When using bulk api to index with python client,it's ok at begin.But sooner an readtime error raised like the following:
bulk_index start processing...
1 chunk bulk index spend: 20.0
2 chunk bulk index spend: 17.0
3 chunk bulk index spend: 17.0
4 chunk bulk index spend: 18.0
5 chunk bulk index spend: 18.0
6 chunk bulk index spend: 21.0
7 chunk bulk index spend: 19.0
8 chunk bulk index spend: 20.0
Traceback (most recent call last):
File "es_index.py", line 54, in <module>
bulk_index()
File "es_index.py", line 19, in _
rv = func(*args, **kwargs)
File "es_index.py", line 48, in bulk_index
chunk_size=100000, timeout=30)
File "../es/wrappers.py", line 81, in bulk
for chunk_len, errors in streaming_bulk_index(client, actions, **kwargs):
File "../es/wrappers.py", line 58, in streaming_bulk_index
raise e
elasticsearch.exceptions.ConnectionTimeout: ConnectionTimeout caused by - ReadTimeoutError(HTTPConnectionPool(host=u'219.224.135.97', port=9200): Read timed out. (read timeout=10))
I don't understand:
- Read timeout seems like a problem concerning query,but when bulk indexing,why a read timeout error raised?

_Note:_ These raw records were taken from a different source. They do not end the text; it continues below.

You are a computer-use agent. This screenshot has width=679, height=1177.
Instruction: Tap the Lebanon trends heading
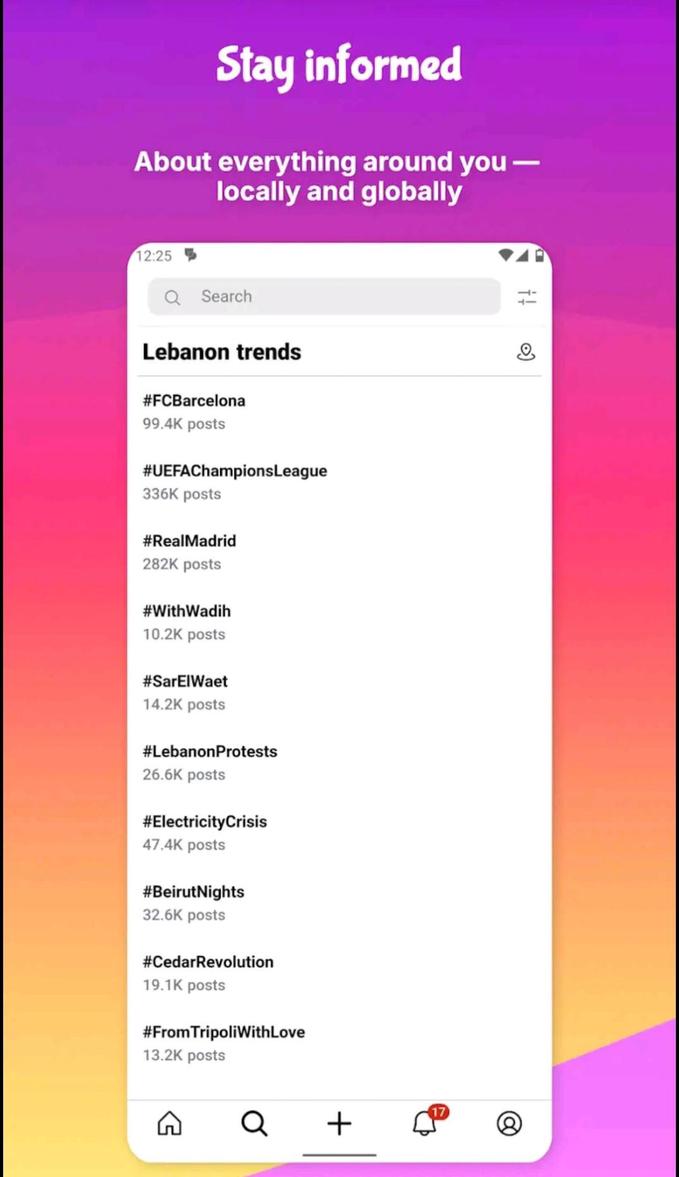pos(222,352)
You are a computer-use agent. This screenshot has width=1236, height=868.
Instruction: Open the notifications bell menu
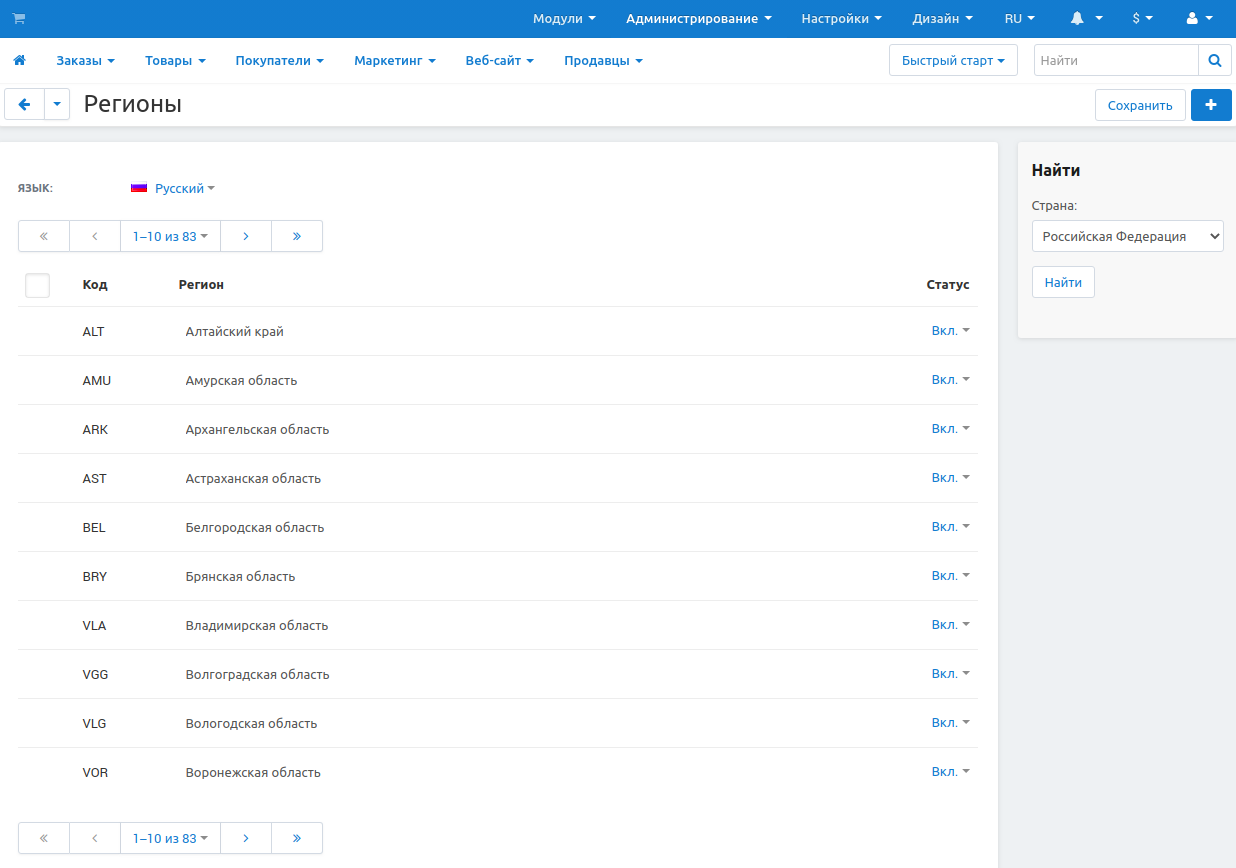pos(1086,19)
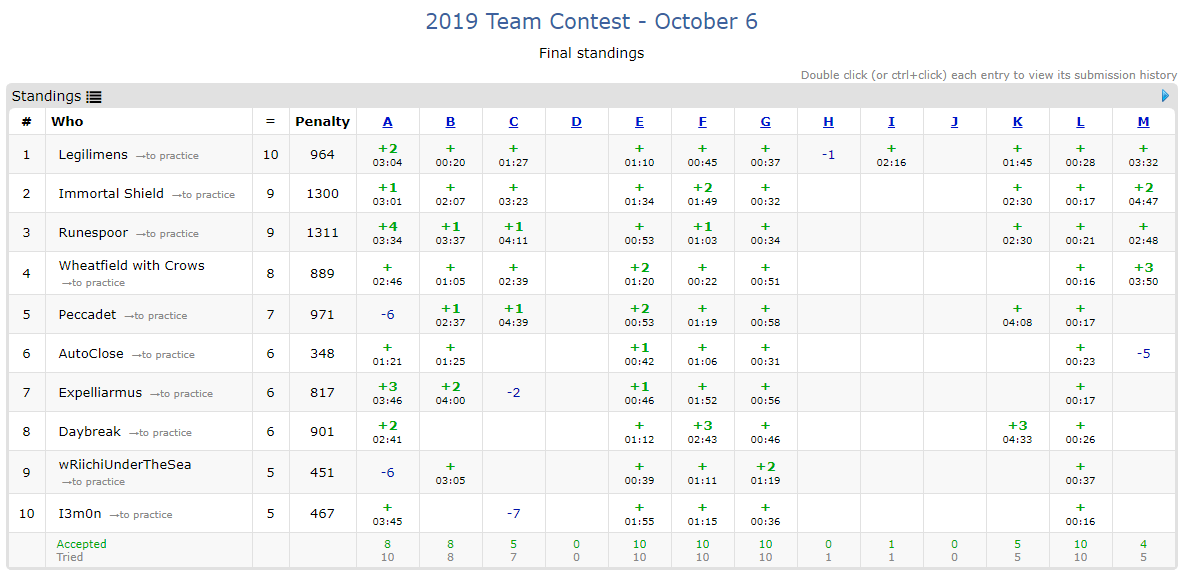Viewport: 1189px width, 572px height.
Task: Click Legilimens 'to practice' link
Action: point(167,156)
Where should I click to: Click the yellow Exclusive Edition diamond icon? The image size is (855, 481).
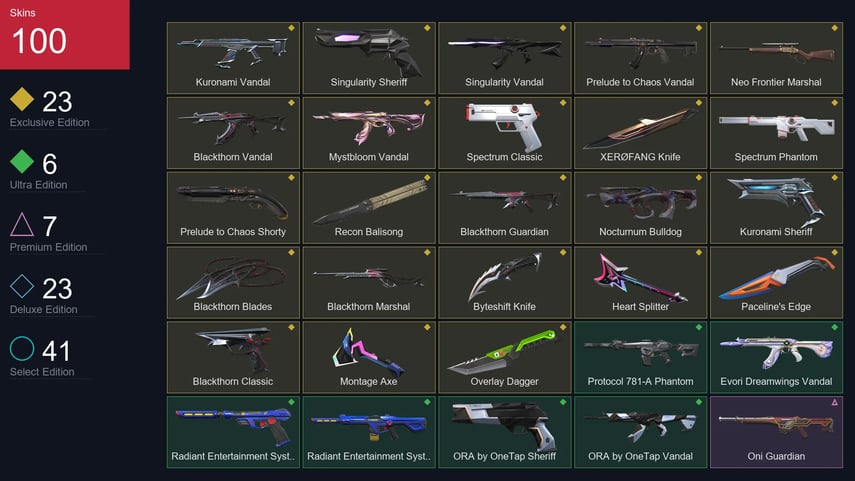point(22,99)
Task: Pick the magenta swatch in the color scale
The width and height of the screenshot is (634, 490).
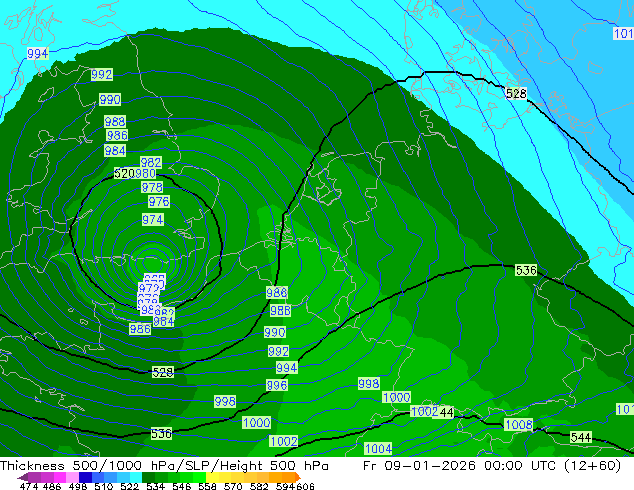Action: point(55,478)
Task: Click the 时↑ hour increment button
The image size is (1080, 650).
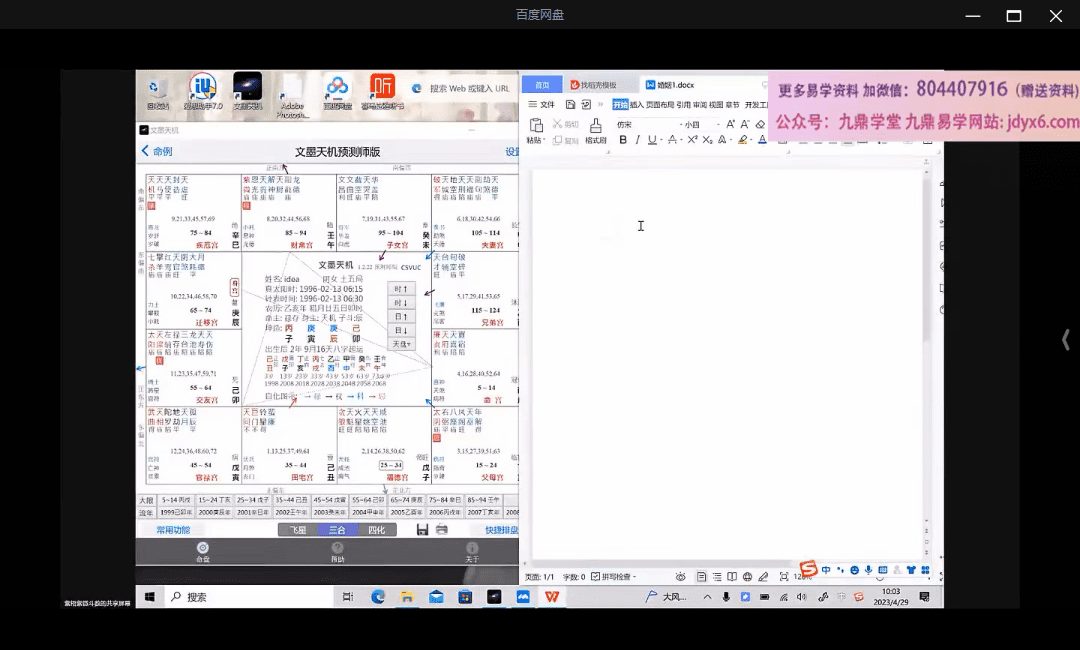Action: (401, 289)

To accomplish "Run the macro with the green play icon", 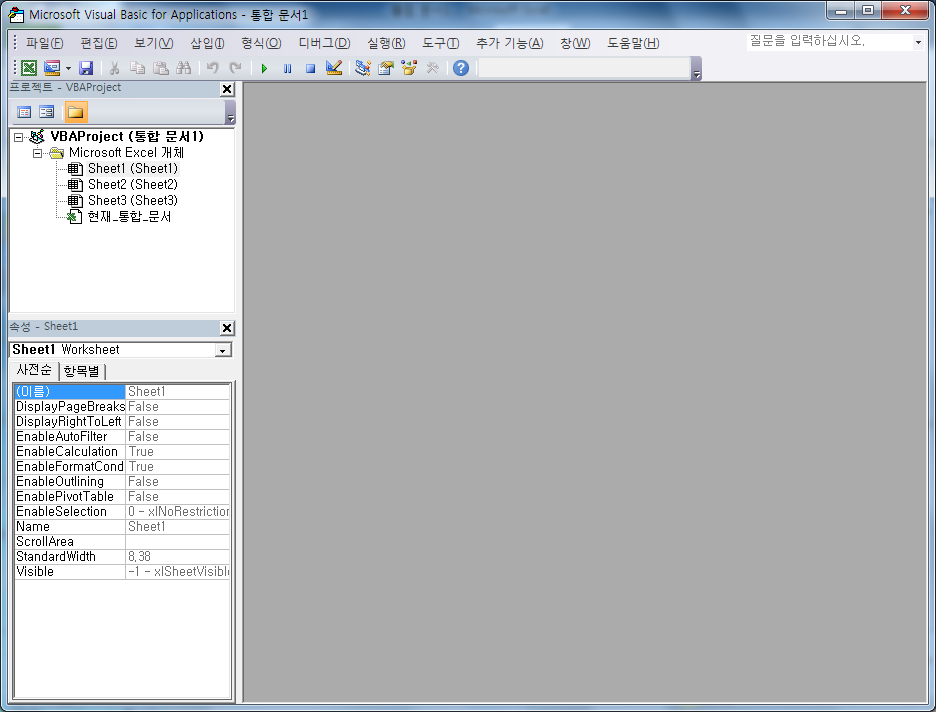I will point(264,68).
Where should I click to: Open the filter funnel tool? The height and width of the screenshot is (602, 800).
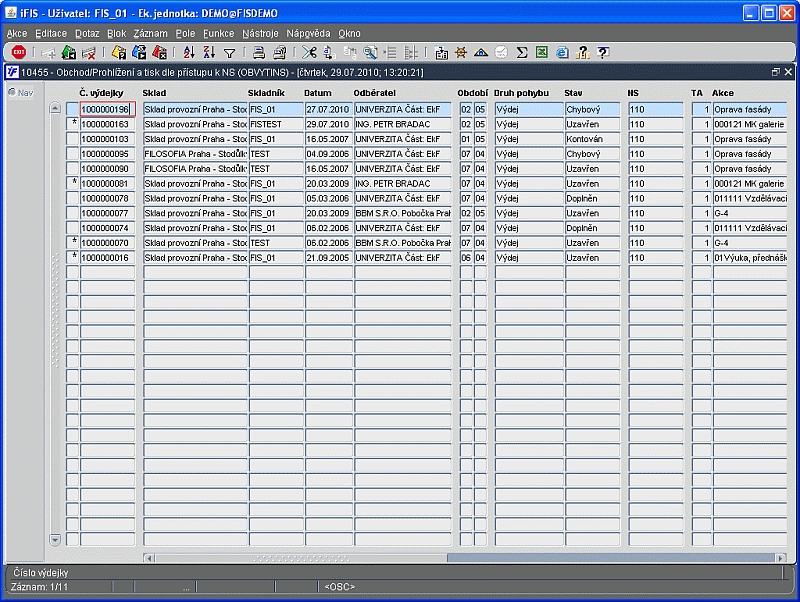click(x=230, y=53)
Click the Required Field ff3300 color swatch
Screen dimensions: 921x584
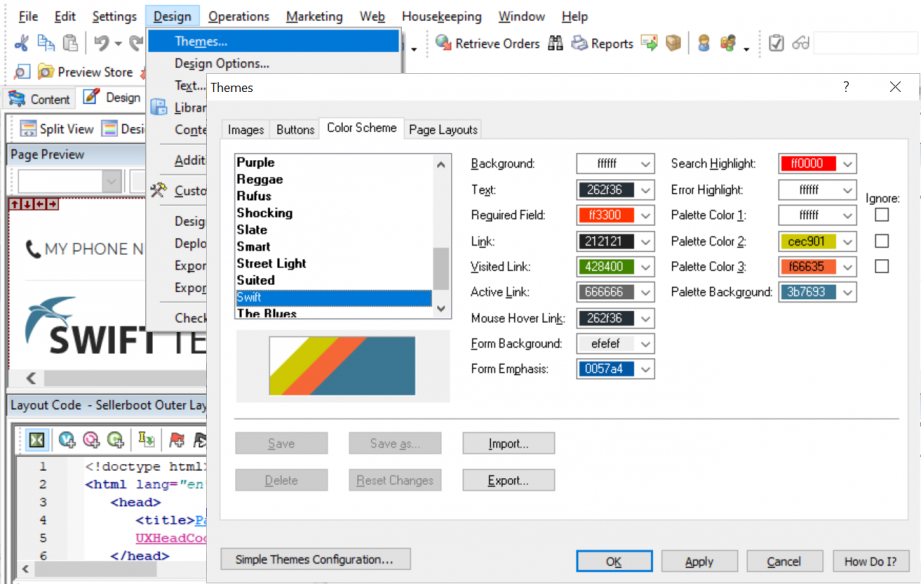pyautogui.click(x=606, y=215)
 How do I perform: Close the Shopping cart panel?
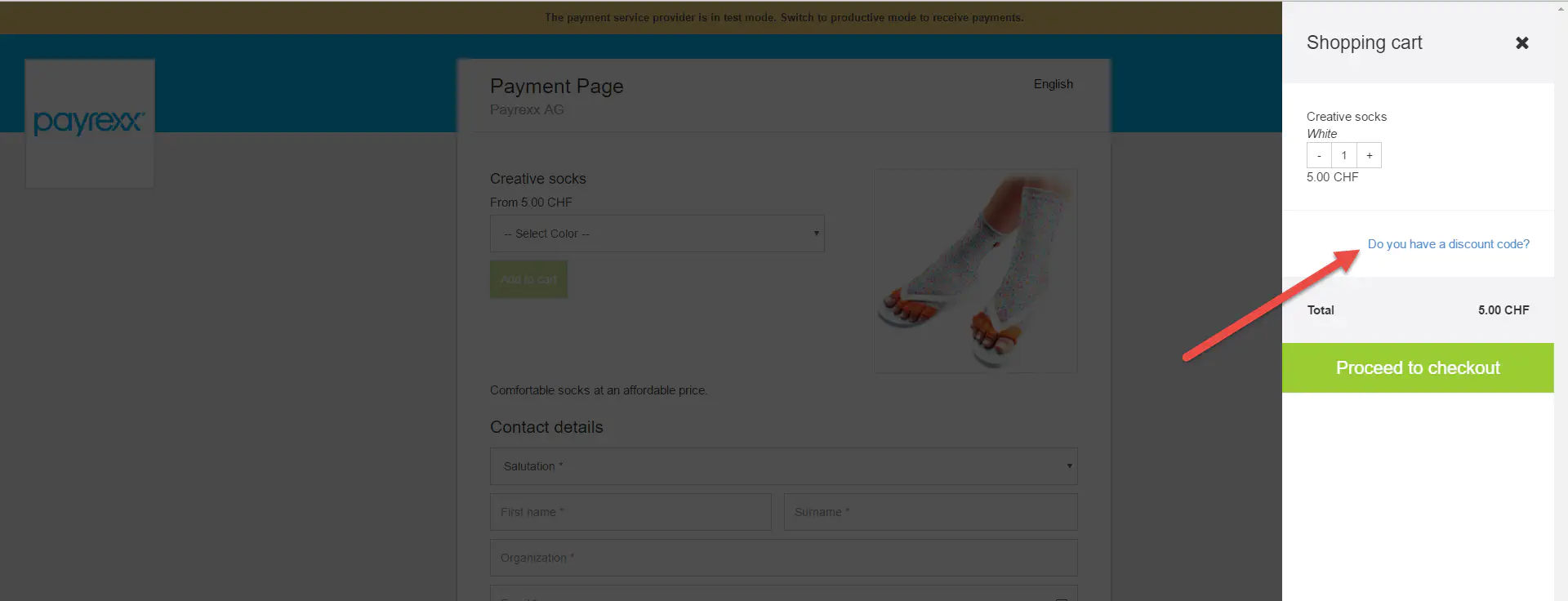1521,43
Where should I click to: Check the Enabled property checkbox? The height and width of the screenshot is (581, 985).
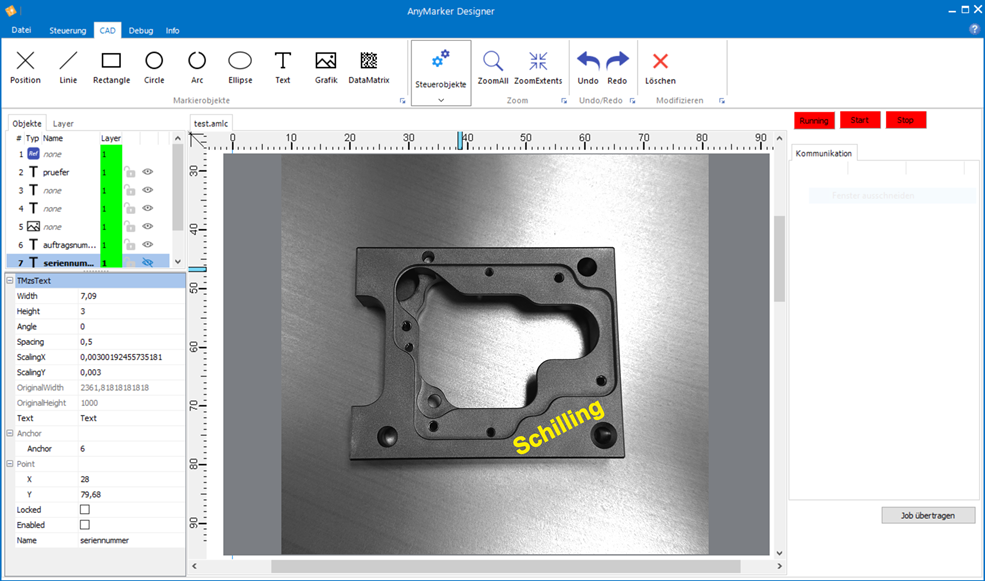pos(85,525)
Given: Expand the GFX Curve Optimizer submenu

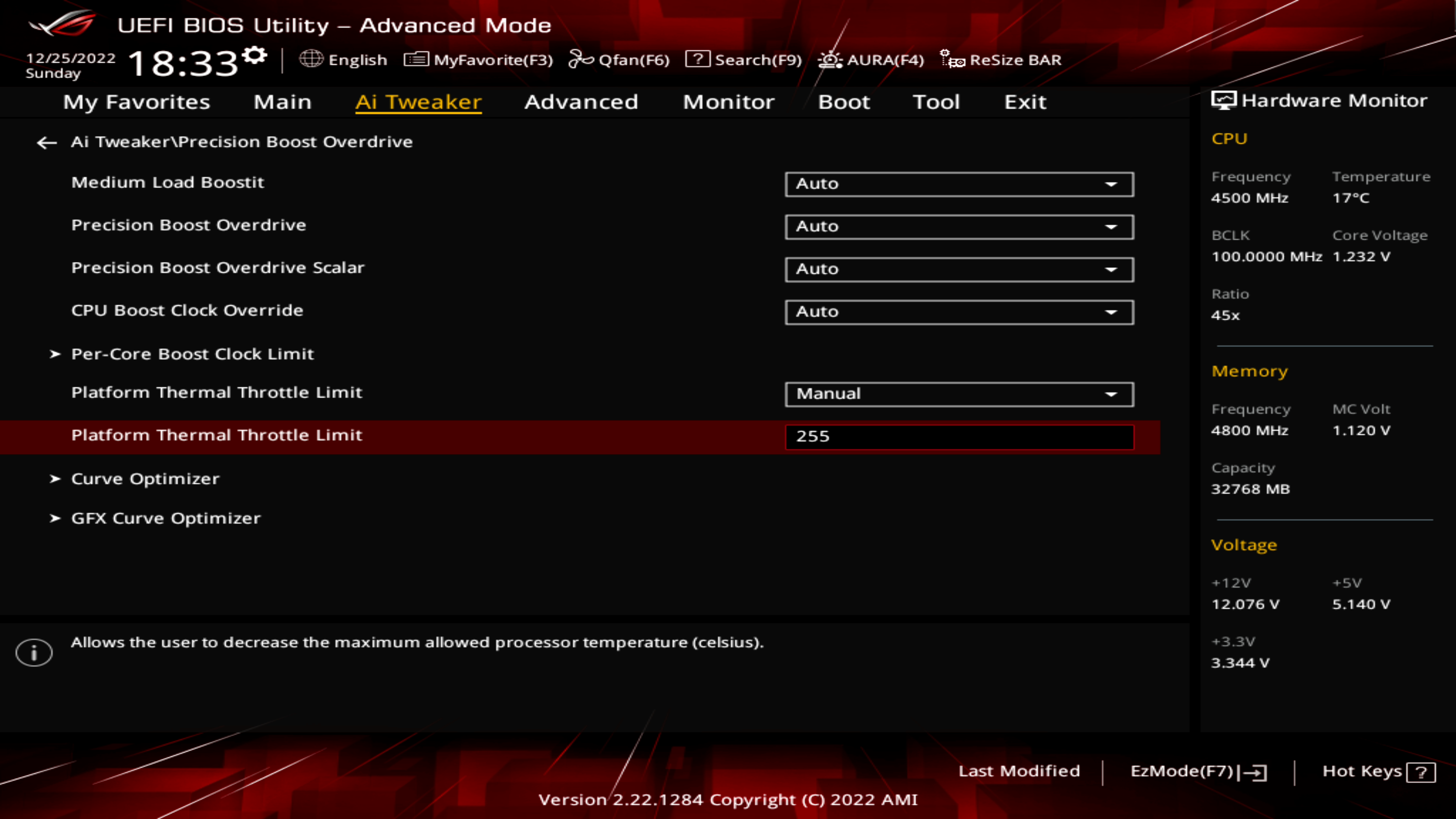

- I use es-1.5.2 and just make elasticsearch.yml the following config which means the left config just use default.By the way,
ES_HEAP_SIZE
is set to 5g.
index.number_of_shards: 5
index.number_of_replicas: 0
index.store.type: mmapfs
indices.memory.index_buffer_size: 30%
index.translog.flush_threshold_ops: 50000
refresh_interval: 60s
My python code is simple like that:
es = Elasticsearch()
def bulk_index():
actions = doc_generator()
res = bulk(es, actions, index='test', doc_type='test',
expand_action_callback=expand_action,
chunk_size=100000, timeout=30)
print 'res: ', res